I don’t usually sympathize with players who get paid tens (and sometimes hundreds) of thousands of pounds per week for kicking a ball around a field, but that changes somewhat when their safety is willfully put at risk simply because the Premier League must make money at all costs.
The Manchester United squad was pictured watching the games on Saturday. Do these faces look like they are happy about playing here this evening?
Here is this week’s Sports Talk column:
Hong Kong hasn’t had this much attention from the UK media since the island changed hands back in 1997. With three English Premier League teams in the SAR last week to contest the Barclays Asia Trophy and Manchester United playing a friendly match there on Monday, British sports journalists had lots to write about.
Their focus, however, was not what was happening on the pitch, but rather the pitch itself. Heavy rain had rendered the playing surface of the 40,000-seater Hong Kong Stadium largely unplayable, with puddles sprinkled liberally around the field. Had these been Premier League games, they surely would have been postponed. But this is the league’s money-making summer bonanza, so the show had to go on.
The teams, quite simply, did not want to be there. Spurs manager Andre Villas-Boas actually said as much after seeing defender Jan Vertonghen carted off with a significant injury. Sunderland manager Paolo di Canio called it a “killer pitch” and while, fortunately, his words did not come true in the literal sense, the pitch claimed another victim in Saturday’s final when Manchester City‘s Matija Nastasic was stretchered off in some pain.

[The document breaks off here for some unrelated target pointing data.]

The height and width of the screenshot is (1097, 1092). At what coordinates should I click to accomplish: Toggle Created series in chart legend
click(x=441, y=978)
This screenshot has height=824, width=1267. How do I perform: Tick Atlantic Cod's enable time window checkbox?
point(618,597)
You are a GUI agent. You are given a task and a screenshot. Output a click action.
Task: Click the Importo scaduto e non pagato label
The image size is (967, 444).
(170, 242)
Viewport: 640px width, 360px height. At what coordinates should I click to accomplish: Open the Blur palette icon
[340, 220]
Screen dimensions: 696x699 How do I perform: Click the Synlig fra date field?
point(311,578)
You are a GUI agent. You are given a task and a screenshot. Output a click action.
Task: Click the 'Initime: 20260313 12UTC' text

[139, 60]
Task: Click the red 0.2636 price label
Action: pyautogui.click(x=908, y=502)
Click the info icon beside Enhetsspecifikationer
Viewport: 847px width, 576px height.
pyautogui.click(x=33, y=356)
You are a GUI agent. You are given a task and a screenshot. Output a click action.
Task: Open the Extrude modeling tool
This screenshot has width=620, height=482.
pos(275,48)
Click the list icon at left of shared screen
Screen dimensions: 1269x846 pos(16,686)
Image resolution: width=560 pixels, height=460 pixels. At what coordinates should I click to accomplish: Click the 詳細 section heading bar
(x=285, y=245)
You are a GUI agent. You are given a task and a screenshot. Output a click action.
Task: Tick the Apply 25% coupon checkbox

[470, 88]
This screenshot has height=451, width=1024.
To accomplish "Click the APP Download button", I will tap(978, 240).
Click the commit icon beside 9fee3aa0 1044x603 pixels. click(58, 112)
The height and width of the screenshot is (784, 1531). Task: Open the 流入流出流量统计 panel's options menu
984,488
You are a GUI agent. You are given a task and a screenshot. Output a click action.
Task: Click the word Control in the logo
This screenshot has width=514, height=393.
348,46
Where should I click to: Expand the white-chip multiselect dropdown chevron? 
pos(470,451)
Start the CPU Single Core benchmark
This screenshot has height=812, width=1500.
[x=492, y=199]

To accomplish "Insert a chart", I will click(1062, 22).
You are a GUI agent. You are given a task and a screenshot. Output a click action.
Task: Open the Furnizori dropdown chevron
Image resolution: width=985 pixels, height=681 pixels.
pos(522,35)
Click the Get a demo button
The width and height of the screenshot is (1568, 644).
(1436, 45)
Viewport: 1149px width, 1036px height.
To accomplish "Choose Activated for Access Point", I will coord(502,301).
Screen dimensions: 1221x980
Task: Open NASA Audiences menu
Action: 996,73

Edin Dzeko then missed a penalty for City, and glared at the spot after he fired the ball high into the stands – either trying to pass the buck, or, more likely, suggesting that the pitch was once again dictating the play.
The fans are in a tough spot. They know this preseason tournament is little more than a training session, but it’s still the one chance every few years that most of them get to see Premier League players in the flesh.
In fact, the Premier League is so popular that it can demand a staggering $225 million over three years for TV broadcast rights just for Hong Kong, and the league knows that fans there would still rather watch a spectacle of players sliding around in the mud than nothing at all.
A cancellation – and the resulting PR hit – would have given the Premier League less leverage to drive up those TV rights still further next time around.
Manchester United officials were reportedly examining the fine print to see if they could cancel Monday’s friendly game, but it seems they are in a similar bind. Anger the fans with a last-minute cancellation and you can kiss goodbye to a bump in merchandise sales. So the show goes on rain or shine, and injuries become an inevitable consequence.